Beiträge von Igor07 im Thema „Wie verarbeitet man Trauer?“

    Ich erzähle kurz meine eigene Geschichte. Als mein Vater im Sterben lag und ich als sein gesetzlicher Betreuer rechtzeitig das Palliativ-Team in Frankfurt eingeschaltet hatte, war die Situation kaum auszuhalten. Zweimal hat mit mir persönlich eine Frau vom Hospiz gesprochen. Ich bin sehr empfindlich und hochsensibel – ich wollte eigentlich nur weinen. Trotzdem wollte ich immer bei ihm bleiben, bis zu seinem letzten Atemzug.

    Als die Rasseln-Atmung begann, wussten alle, dass es nicht mehr lange dauern würde. Er war 97 Jahre alt. Es ist in diesem Alter zwar „normal“ zu sterben – aber was ist überhaupt normal? Letztlich ist das eine Frage der Definition.

    Zwischendurch habe ich immer wieder in dem Buch von Ajahn Chah gelesen. Ich habe mir immer wieder bewusst gemacht, dass wir nicht unsere Körper sind, sondern lediglich bedingt entstanden-e Phänomene – sie entstehen und vergehen. Das weiß hier eigentlich jeder, also wollte ich das nicht weiter ausführen.

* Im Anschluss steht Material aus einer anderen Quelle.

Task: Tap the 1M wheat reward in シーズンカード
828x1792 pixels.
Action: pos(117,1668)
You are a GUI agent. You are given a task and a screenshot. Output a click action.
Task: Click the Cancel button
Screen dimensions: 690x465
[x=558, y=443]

    Als mein Vater seine letzten Atemzüge getan hatte, war sein Körper praktisch sofort aschfahl und grau. Innerhalb von etwa drei Minuten war kein Leben mehr in ihm – nur noch die leblose Leiche.

    Dann sollten wir auf den Pathologen warten, der offiziell den Tod bestätigen musste. Als er erschien, sagte er, dass alle das Zimmer verlassen sollten – meine Frau und mein Sohn gingen hinaus. Ich aber blieb. Ich sagte ihm sinngemäß: „Kümmern Sie sich um Ihren eigenen Kram, um meinen kümmere ich mich selbst.“ Die Leiche meines Vaters hatte sich weiter verändert. Mir war sehr übel, aber ich habe es ausgehalten.

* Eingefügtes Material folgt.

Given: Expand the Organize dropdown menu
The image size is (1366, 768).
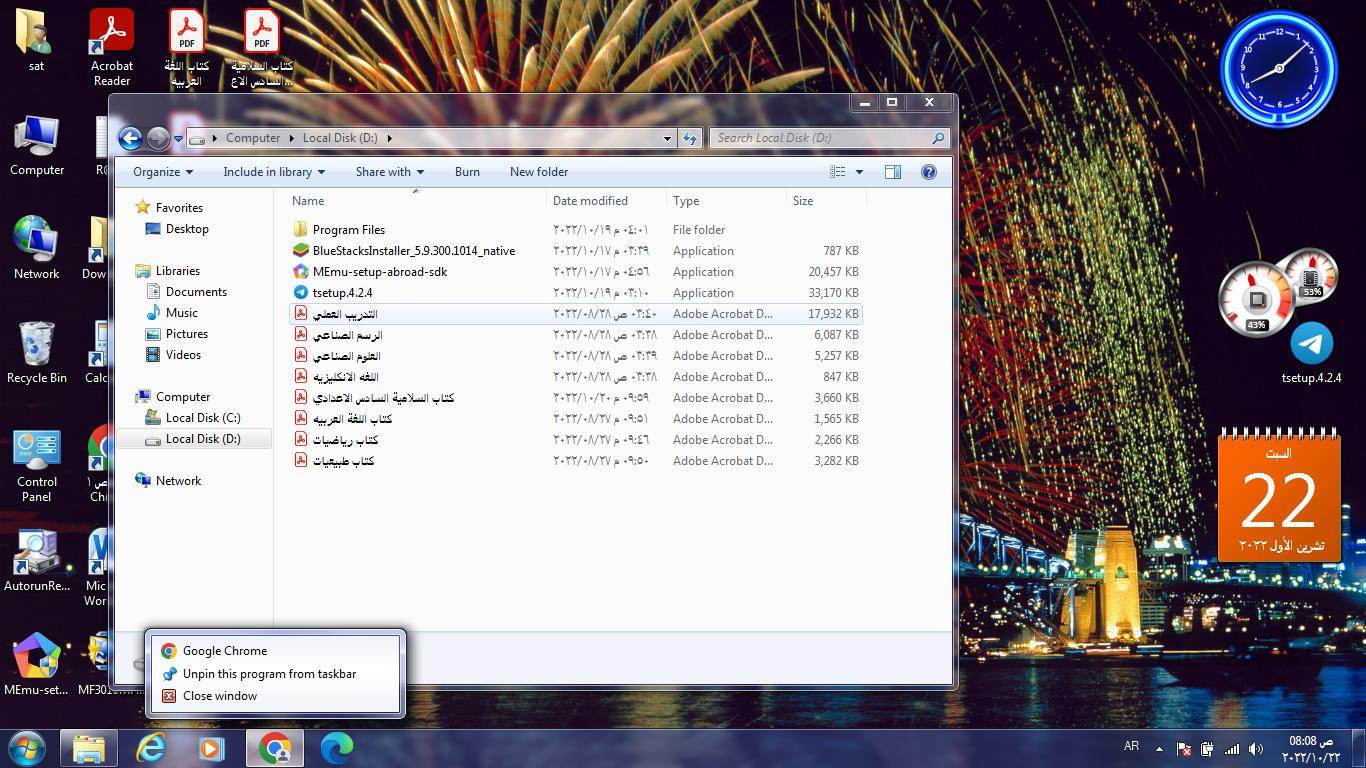Looking at the screenshot, I should tap(163, 172).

    Das Foto meines Vaters liegt immer an meiner Bettkante. Ich begleite ihn innerlich – egal, in welchen Bereich er gegangen ist. Auch wenn ich nicht an Wiedergeburt glaube, und auch nicht an ein Leben danach. Das Einzige, was ich tun kann, ist, ihm Metta zu senden – aus meinem Herzen heraus, das zugleich das Herz von allem ist. Mehr ist nicht möglich.